** EXCERPTED DATA follows **
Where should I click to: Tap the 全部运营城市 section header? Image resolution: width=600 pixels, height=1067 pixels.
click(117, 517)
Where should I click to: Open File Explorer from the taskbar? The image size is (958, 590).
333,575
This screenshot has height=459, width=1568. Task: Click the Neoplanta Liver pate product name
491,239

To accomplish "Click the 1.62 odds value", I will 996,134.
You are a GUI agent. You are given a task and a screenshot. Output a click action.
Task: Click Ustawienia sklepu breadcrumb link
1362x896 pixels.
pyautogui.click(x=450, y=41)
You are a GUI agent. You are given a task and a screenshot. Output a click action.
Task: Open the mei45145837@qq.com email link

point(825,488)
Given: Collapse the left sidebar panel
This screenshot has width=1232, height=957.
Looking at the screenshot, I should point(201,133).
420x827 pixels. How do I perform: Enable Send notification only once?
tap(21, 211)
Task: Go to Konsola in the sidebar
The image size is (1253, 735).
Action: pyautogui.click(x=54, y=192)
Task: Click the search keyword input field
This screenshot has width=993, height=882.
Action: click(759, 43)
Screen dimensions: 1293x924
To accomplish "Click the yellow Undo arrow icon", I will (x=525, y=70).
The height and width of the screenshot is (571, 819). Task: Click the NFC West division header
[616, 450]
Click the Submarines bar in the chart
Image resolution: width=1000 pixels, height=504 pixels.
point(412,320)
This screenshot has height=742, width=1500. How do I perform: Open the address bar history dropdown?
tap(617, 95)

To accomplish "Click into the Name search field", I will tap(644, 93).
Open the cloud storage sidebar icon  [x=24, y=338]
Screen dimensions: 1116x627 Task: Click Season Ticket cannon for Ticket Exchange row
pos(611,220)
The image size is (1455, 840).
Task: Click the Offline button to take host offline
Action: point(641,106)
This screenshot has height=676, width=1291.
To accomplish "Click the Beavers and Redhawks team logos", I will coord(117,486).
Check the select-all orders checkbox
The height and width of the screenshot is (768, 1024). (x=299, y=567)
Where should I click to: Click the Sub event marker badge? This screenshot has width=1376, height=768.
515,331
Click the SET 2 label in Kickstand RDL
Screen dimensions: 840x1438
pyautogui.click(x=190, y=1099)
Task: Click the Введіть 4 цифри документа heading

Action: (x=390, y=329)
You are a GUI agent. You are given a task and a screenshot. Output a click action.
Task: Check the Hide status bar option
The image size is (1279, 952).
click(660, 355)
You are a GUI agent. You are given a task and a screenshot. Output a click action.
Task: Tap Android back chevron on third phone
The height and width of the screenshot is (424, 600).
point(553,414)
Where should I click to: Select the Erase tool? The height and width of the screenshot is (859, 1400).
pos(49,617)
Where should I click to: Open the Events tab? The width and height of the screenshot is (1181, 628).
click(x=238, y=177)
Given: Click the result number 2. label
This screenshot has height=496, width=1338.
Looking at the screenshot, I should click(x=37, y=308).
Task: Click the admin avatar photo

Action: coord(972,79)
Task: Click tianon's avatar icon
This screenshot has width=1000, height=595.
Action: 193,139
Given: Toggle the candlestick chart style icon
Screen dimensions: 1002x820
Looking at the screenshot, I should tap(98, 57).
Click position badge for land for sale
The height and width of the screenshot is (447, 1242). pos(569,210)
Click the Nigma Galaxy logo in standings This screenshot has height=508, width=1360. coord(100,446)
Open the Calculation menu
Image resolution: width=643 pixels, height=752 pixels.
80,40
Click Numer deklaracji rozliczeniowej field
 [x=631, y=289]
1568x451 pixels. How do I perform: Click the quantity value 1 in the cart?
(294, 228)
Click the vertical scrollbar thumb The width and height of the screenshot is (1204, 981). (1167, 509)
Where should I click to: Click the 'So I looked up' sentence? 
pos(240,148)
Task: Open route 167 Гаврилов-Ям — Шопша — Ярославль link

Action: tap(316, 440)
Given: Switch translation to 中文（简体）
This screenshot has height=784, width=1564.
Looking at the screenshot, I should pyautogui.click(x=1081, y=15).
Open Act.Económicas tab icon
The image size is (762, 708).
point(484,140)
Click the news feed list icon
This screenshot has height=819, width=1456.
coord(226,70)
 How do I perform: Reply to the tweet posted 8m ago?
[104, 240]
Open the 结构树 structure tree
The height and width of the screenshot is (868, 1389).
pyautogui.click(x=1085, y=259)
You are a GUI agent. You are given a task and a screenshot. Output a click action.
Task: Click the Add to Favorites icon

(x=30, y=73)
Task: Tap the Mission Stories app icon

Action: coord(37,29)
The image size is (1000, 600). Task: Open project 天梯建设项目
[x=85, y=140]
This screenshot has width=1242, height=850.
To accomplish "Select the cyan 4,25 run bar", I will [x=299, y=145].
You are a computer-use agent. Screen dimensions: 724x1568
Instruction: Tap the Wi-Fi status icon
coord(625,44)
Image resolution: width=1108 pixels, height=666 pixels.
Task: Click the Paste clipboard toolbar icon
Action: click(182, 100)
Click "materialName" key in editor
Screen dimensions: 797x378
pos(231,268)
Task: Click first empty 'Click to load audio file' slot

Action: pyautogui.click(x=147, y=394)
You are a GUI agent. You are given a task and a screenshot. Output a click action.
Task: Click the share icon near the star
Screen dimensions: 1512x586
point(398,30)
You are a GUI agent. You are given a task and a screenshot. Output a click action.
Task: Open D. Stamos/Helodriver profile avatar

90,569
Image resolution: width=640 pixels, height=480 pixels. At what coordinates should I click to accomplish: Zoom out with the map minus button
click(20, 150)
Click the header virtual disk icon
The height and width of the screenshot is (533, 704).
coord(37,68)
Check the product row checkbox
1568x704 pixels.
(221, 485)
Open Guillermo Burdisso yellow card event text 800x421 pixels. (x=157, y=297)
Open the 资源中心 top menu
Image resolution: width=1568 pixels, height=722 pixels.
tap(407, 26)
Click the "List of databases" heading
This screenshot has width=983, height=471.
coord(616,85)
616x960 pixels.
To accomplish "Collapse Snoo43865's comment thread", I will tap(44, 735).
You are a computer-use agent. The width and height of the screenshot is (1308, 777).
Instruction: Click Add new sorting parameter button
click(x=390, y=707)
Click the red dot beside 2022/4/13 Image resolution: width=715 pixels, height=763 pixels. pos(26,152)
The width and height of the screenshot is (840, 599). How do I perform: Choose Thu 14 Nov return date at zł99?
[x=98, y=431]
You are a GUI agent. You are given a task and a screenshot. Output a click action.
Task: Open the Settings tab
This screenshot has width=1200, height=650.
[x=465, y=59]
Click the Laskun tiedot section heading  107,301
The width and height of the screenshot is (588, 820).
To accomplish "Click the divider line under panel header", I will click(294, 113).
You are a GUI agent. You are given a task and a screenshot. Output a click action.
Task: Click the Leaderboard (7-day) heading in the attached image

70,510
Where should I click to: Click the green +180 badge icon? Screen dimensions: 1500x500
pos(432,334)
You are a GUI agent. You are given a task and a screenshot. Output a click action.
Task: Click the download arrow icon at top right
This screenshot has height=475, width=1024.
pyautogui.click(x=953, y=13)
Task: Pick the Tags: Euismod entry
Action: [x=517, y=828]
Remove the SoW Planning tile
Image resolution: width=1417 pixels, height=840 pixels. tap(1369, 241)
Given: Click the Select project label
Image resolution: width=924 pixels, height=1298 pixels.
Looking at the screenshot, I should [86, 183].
** End of EXCERPTED DATA **
### EXERCISE PROMPT:
Find every line above where the word "yellow" occurs, and copy that line.

### SOLUTION TO THIS TASK:
To accomplish "Click the yellow Undo arrow icon", I will (x=525, y=70).
Open Guillermo Burdisso yellow card event text 800x421 pixels. (x=157, y=297)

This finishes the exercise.